Lo que se dice buen “timing”
Este fin de semana fue un desastre. Rosa se la paso vomitando y con diarrea. Estuvimos dos veces en urgencias y a punto de hospitalizarla. La pobre no pudo comer nada. Todo lo devolvía y esta mamá se dedico en cambio a comer doble, a vaciar la nevera de la angustia….
Ya todo mucho mejor. Un virus pasajero. La abuela cayó víctima el lunes y el papá el martes. Yo vencedora, con un estomago de hierro. Claro que dentro de los desordenes alimenticios con los que fantaseo, no me hubiera caído nada mal una soltura estomacal, o no poder pasar alimento por unos cuantos días…. a ver si empiezo por cumplir uno de mis mayores propósitos para el 2007!!

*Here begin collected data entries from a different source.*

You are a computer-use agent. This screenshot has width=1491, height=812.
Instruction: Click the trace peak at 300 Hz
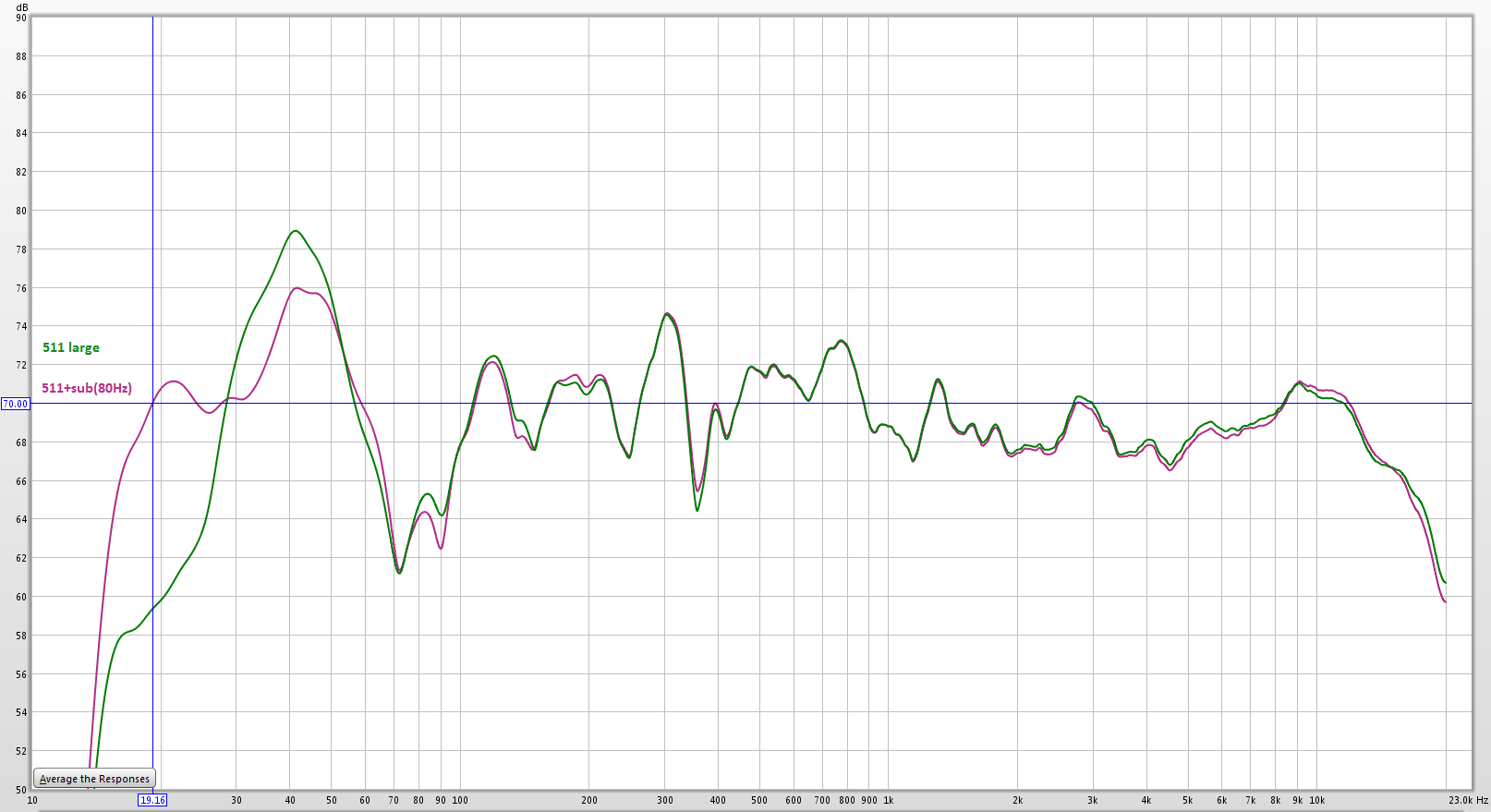(x=666, y=314)
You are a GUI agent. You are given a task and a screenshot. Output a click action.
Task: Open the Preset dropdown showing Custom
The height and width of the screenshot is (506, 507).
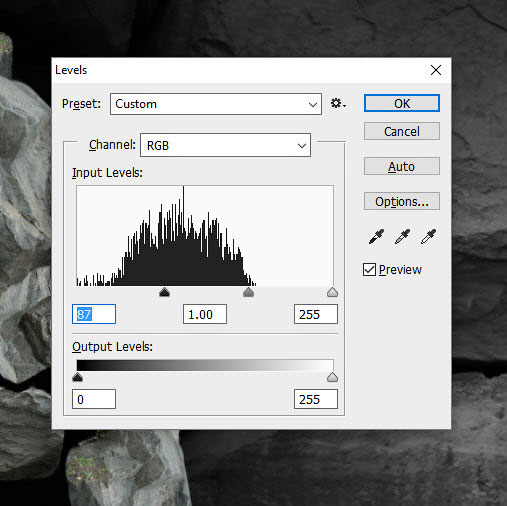pos(216,104)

El caso es que luego de un fin de semana infernal vino la calma. El martes la Rosa reanudó sus clases y la vida volvió a la normalidad.
La recogí del colegio a la hora normal y su profesora, quien estaba al tanto de las correderas del fin de semana, me recibió con cara de acontecida. “Te tengo una mala noticia”. Se me enfría el corazón. “Volvió a vomitar?” pregunto, con tono de angustia. “No, nada de eso, sino que hoy la mordió uno de los mellizos. Se le lanzo encima, la mordió en la pierna, se agarro de ella como un perro, casi no lo puedo soltar…….. los siento, no puede detenerlo”.
Respiro. Descanso. Peor hubiera sido que mi nena hubiera vuelto a vomitar. Miro al verdugo de mi hija con odio. Respiro. No estoy tan brava. Peor hubiera sido que mi nena hubiera vuelto a vomitar. “No te preocupes Juli (así se llama su profe), eso es cosa de niños, sería mas chévere que no hubiera pasado, pero no fue tu culpa… en fin, no te preocupes”. Respiro. Esa fui yo? Acaso no voy a vengar el morado en la pierna de mi Rosa? Cagón de mierda. Unos segundos a solas con el susodicho y arreglamos esto de las ansias de morder de una vez por todas. Respiro. Peor hubiera sido que mi nena siguiera vomitando.
Me despido de beso de la profe quien esta notablemente aliviada con mi noble reacción ante el ataque. Tomo a mi nena, su maleta, y me despido. Me doy cuenta que las malas noticias no siempre son “malas noticias”. Todo es cuestión de ‘timing’.